From:social [email protected] To:[email protected],[email protected],[email protected],[email protected] Subject: Social Cohesion: Why Americans Have Less Trust in the Federal Government Date: Wed, 25 Jun 2006 14:38:00 GMT From:[email protected] To:[email protected] Subject: SOCIAL COHOLITY: WHY AMERICANS HAVE LESS TRUST IN THE FEDERAL GOVERNMENT [From:[email protected]] Date: Tue, 26 Jun 2006 05:51:12 GMT [From]laura McCarthy,Council [email protected] Bay Times,July 25, 2006 3:28:50–In recent years, a growing number of Americans have questioned the legitimacy of the federal system and of the political system in which they live.
In a recent survey, nearly two-thirds of Americans reported that they were concerned about the stability of the government, and many more said they were worried about the economic future.
Many have also become increasingly dissatisfied with their government.
What do Americans really believe about the Federal government?
We recently asked the people we interviewed, who were all members of the Tampa Bay Times’ political panel, to rank the government’s legitimacy based on a variety of factors: the extent to which they trusted the government to protect their safety, their privacy, their rights, and the well-being of their communities.
The panelists were also asked whether they were satisfied with the federal budget, and were asked to evaluate the performance of the president, Congress, and other government officials.
A majority of Americans also say that the Federal budget has not improved over the past two years, and another substantial number, perhaps a third, say it has not been effective in addressing problems in the economy.

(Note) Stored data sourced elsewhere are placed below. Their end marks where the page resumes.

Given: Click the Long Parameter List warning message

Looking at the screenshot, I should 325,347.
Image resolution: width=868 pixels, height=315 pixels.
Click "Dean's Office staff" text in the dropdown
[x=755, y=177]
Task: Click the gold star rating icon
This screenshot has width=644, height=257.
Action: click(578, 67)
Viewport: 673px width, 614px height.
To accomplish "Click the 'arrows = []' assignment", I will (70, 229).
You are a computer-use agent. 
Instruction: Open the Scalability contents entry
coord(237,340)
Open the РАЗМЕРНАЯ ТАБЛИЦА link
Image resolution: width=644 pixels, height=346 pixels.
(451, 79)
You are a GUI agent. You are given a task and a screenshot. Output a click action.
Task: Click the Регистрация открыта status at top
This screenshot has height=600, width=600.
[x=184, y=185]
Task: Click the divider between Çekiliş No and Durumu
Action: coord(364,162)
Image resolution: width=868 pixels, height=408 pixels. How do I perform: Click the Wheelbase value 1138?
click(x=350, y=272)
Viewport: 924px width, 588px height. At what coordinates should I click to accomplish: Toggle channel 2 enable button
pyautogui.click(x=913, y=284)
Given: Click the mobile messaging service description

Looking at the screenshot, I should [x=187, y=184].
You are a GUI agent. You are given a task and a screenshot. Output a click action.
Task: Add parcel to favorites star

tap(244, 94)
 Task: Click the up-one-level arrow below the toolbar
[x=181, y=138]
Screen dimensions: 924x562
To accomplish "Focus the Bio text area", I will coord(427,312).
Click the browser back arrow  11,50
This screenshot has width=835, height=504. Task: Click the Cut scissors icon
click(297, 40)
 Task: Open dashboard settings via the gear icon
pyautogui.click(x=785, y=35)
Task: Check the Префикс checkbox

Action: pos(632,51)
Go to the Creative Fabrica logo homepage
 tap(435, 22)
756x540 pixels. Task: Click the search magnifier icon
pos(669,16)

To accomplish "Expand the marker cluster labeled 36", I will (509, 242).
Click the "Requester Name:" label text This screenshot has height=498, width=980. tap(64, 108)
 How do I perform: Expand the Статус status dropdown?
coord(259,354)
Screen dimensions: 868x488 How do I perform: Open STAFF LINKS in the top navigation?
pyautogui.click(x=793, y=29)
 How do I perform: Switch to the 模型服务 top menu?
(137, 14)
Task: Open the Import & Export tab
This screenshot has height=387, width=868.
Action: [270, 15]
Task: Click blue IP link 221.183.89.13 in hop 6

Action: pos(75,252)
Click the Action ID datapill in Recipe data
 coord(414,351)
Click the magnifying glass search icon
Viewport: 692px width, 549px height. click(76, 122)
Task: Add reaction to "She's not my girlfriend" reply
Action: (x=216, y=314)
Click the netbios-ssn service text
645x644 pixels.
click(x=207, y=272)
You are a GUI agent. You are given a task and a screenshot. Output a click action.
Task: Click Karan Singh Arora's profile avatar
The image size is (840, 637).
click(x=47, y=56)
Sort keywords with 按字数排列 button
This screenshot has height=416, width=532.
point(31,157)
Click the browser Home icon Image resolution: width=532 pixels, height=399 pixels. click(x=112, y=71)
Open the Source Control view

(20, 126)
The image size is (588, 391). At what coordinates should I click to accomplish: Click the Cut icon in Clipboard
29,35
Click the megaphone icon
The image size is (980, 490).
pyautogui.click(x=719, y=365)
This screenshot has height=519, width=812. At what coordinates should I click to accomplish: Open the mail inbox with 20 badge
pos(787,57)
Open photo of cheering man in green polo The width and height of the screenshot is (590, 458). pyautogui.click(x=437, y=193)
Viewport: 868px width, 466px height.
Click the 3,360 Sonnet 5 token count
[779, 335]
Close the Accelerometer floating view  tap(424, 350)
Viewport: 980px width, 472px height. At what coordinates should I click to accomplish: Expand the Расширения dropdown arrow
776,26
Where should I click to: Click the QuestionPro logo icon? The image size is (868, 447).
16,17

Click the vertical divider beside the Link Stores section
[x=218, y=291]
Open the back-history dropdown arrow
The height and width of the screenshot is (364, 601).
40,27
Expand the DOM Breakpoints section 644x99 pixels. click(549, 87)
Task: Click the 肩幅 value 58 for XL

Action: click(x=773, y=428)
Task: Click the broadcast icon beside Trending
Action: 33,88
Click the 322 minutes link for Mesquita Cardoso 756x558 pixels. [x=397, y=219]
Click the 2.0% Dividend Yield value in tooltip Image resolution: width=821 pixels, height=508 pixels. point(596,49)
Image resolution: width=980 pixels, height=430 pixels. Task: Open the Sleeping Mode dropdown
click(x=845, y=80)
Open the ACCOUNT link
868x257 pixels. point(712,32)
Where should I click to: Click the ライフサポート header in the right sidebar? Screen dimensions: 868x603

Americans’ assessments of the current federal budget have a clear partisan dimension.
Americans of all political stripes rate the current budget as “not effective” by a two-to-one margin, while Republicans rate it as “very effective” and Democrats rate it “very ineffective.”
By comparison, the budget of the previous year by the current administration, $1.9 trillion, was rated “not at all effective” in terms of the quality of the budget, while the current $2.4 trillion budget is rated “very well” in the area of budgeting.
While there are differences in the rating of the two administrations, the public is generally more concerned about a lack of progress on a number of priorities, such as protecting civil liberties, fighting global terrorism, and addressing the economic crisis.
What are some of the most prominent political differences that Americans have with the Federal Budget?
The two main political differences between Republicans and Democrats are about the budget and about how it is being managed.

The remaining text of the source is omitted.